He called the clients one by one and tracked down a makeshift space to house their rides. He then opened his own shop in a shed in Sainte-Anne-de-Bellevue. He slept on-site for a year because he couldn’t afford a separate rent, surviving on pizza from the restaurant next door. Later, he found a space in Pointe-Claire, inside an old stable that had once served as a relay station for horses on the road to Toronto. He worked there until 1990.

Finding his way
It was there in Sainte-Anne-de-Bellevue, and later at the Lachine shop that Ward handed down to him before officially retiring, that restoration became his true calling. He welded floorboards, prepped bodies for paint, and resurrected cars that nobody else wanted to touch. “I must have restored 50 or 60 of them in those years,” he says. “And the demand was there.”

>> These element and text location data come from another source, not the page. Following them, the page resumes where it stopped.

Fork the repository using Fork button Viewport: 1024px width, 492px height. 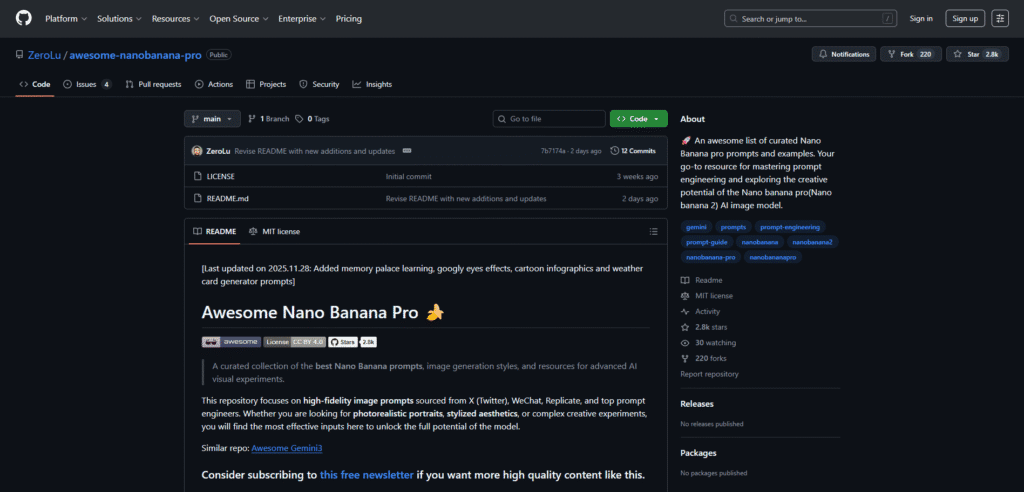point(908,54)
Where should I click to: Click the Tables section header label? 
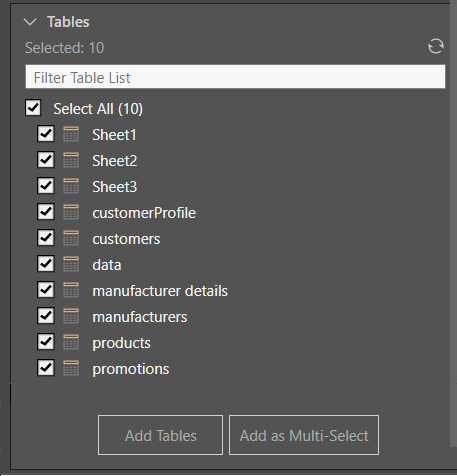(x=68, y=22)
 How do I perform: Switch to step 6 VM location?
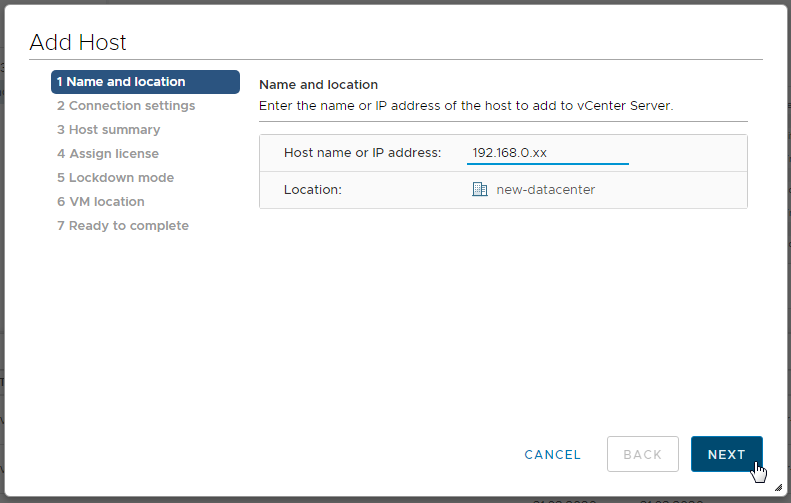click(101, 202)
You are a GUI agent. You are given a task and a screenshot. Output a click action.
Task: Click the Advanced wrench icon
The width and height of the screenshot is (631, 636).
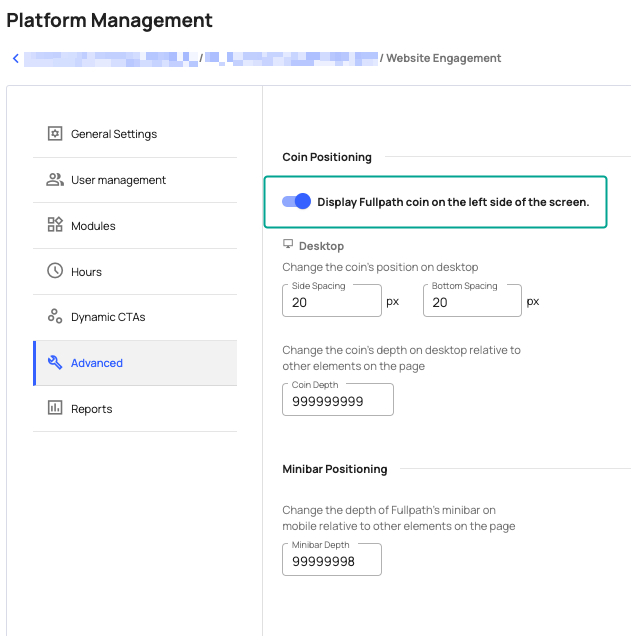click(x=55, y=363)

Today, Nichols operates out of an 1890 red-brick building in Lachine, a property he purchased back in the early 2000s. Restoring old British cars was never a calculated business move. Instead, it was the natural, almost inevitable progression of a journey that began the afternoon a kid on a bicycle spotted some MGs parked on a Lachine avenue and decided to take a closer look.
What Ward passed down to him, beyond welding techniques and the mysteries of the B-Series engine, was a way of approaching a machine. Not from the surface, but from the inside out. “I’ve always built my own cars, which gave me an advantage because I genuinely understand them.”
This knowledge isn’t learned in a manual. It is passed down by an easygoing old Brit in a garage filled with the scent of motor oil and coffee.